Access to interpretation for Salvadoran Sign Language remains a significant barrier for Deaf Salvadorans’ participation in society at large, as the country had only 14 recognized interpreters as of 2018.  Interpretation is available to Deaf people in judicial proceedings, and as of 2018, the Salvadoran Standards Organization has been working to revise accessibility standards for communications and web content. While the government is taking steps to support disabled Salvadorans, it does not provide a pension or financial assistance to people born Deaf. This creates an economic strain for Deaf people and their families, as they have limited access to job opportunities.

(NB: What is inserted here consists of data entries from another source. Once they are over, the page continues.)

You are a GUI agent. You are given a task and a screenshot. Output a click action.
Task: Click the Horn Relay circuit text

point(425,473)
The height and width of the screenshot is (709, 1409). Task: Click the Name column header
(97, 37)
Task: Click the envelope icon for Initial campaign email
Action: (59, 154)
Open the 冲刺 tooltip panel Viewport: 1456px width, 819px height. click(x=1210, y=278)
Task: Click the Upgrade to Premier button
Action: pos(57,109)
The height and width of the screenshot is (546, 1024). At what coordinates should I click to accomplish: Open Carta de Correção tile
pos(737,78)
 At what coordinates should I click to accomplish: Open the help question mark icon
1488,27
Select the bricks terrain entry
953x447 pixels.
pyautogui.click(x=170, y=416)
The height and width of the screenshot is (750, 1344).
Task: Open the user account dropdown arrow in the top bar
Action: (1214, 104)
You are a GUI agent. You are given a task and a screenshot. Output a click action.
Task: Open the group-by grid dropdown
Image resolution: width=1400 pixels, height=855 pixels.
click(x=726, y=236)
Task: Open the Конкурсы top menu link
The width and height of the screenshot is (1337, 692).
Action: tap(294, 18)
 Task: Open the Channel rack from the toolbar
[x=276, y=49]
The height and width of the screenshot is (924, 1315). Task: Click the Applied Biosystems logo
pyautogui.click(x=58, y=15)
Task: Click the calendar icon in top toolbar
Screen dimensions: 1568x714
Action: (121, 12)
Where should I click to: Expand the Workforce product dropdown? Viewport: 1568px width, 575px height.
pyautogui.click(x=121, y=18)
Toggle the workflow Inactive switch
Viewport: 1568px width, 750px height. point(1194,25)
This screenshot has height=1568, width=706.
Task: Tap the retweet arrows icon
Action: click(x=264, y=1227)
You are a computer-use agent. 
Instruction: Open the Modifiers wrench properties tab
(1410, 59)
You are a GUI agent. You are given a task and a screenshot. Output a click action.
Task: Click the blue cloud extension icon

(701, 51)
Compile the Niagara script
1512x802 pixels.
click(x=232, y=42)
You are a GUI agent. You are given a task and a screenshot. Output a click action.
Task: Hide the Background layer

== Educational Access for Deaf Salvadorans ==
Historically, access to quality education for Deaf Salvadorans has been limited. There are 5 schools for Deaf children in El Salvador, educating 458 students. Of these schools, only one offers education from kindergarten to high school. Many Deaf Salvadoran students attend mainstream schools, which widely lack infrastructure and policies to support students with disabilities. In these schools, Deaf children are sometimes prohibited from signing and are instead required to vocalize and mimic spoken language, and are threatened with physical blows if they do not oblige. It is estimated that, on average, deaf students only complete education up to first grade. Previously, only one institution of higher education (the University of El Salvador) offered interpretation, but this access has improved recently as the School of Health and the Pedagogical University of El Salvador have increased the teaching of Salvadoran Sign Language.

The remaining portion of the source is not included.